That statement started me to wonder if maybe I should give potatoes one last real try before giving up on them. Early this spring, Lee said that he was going to buy seed potatoes, and would buy some for me. So now, I could try one last time, using magic seed potatoes. Lee said he puts in about five pounds, so I figured, what the heck, I will try two pounds. He proceeded to buy me two pounds, I paid him the $1.50 total cost of my purchase, and took possession of my FOUR lovely Kennebec potatoes. Four. Well it was only an experiment without high expectations.
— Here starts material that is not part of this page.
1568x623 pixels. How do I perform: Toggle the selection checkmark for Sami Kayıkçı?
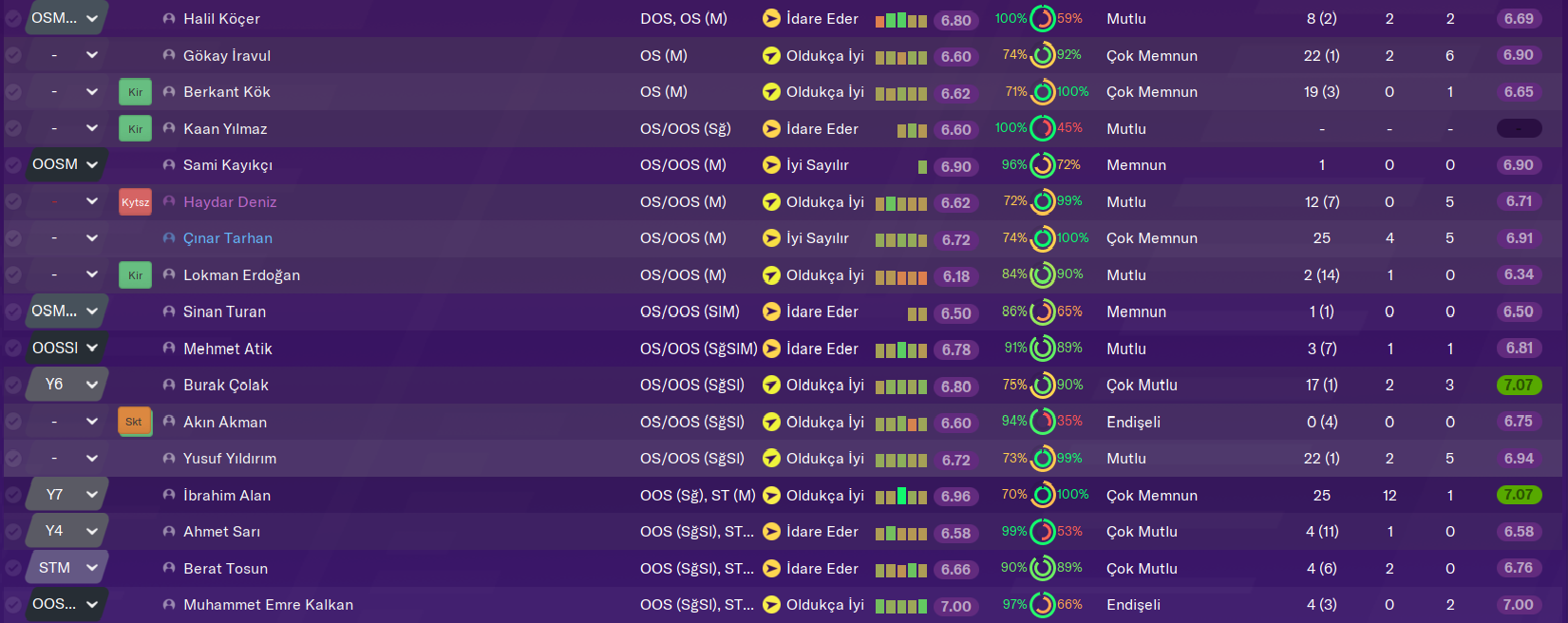point(13,165)
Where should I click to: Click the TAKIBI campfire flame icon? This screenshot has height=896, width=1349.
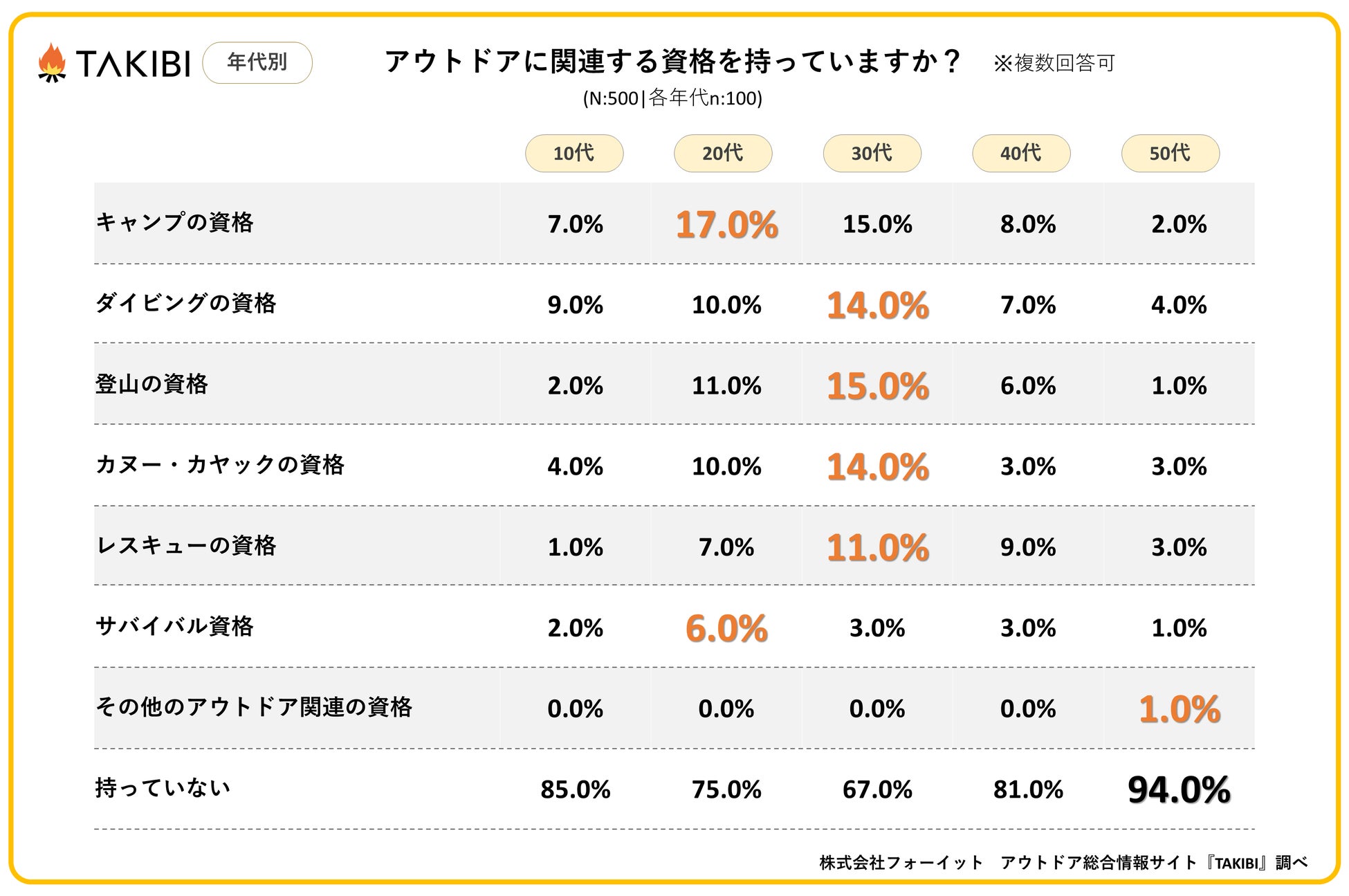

It was "too this" or "too that" for me to plant them right away, so the potatoes sat around for probably ten days before I finally cut then into pieces of about one inch square. The mother potatoes were eyed up nicely, so each little cube potato had at least one eye. I had read that you are supposed to let the pieces harden up the cuts before planting, so I put them aside in the shade for awhile. And then a little while more. Probably a little more than a little while, more like three days. Enough time to shrivel them up, but the cut places were certainly dry.
When I finally did get around to planting the eyed pieces, I hoed a shallow two inch deep trench down the middle of a three foot wide bed. Put in the pieces about four inches apart from each other. Covered them. Then waited. Waited some more. Meanwhile the overwintered potatoes had done it again, and I was getting potato plants in two other parts of the garden. Finally after a couple of weeks, I spotted a Kennebec sprout, then another and another. I piled some leaf mold around the plants when they were about one foot tall, and had great intentions of piling on more leaf mold as the plants got bigger. Never happened. They did get bigger, and overran my path. As a matter of fact, the plants looked to be about twice as big as the volunteer plants.
|Kennebec potato patch, July 19th, 2012|
I started harvesting by just pulling up the plants. Eureka! Real potatoes. Potatoes that actually look like potatoes. In the first couple of pulls, I find three potatoes chomped by voles, but I have more than they have. The harvest broke down like this:
|Three for the voles|
These are the little potatoes that probably would have enjoyed some more growing time had I been more patient. Looks like a nice bunch for frying in butter with some fresh sweet peppers for breakfast.
This is the pile of potatoes that I had to work for, digging up the patch with a dull hoe while trying not to slice potatoes. Worked up quite a sweat. But when added to the potatoes that came up easily while pulling the plants, it resulted in a great harvest:
Thank you Lee Harper. I would like to put in my order now for seed potatoes for next spring. Maybe four pounds. And yes, the overwintered volunteer potatoes are still pretty scrawny. Only the good seed will be allowed to grow next year.
I moved the potatoes down to the basement where it is a little cooler and they will be out of the sunlight. There were six more potatoes, but they have been taste tested. And passed with flying colors. All in all, a good return from a start of four seed potatoes.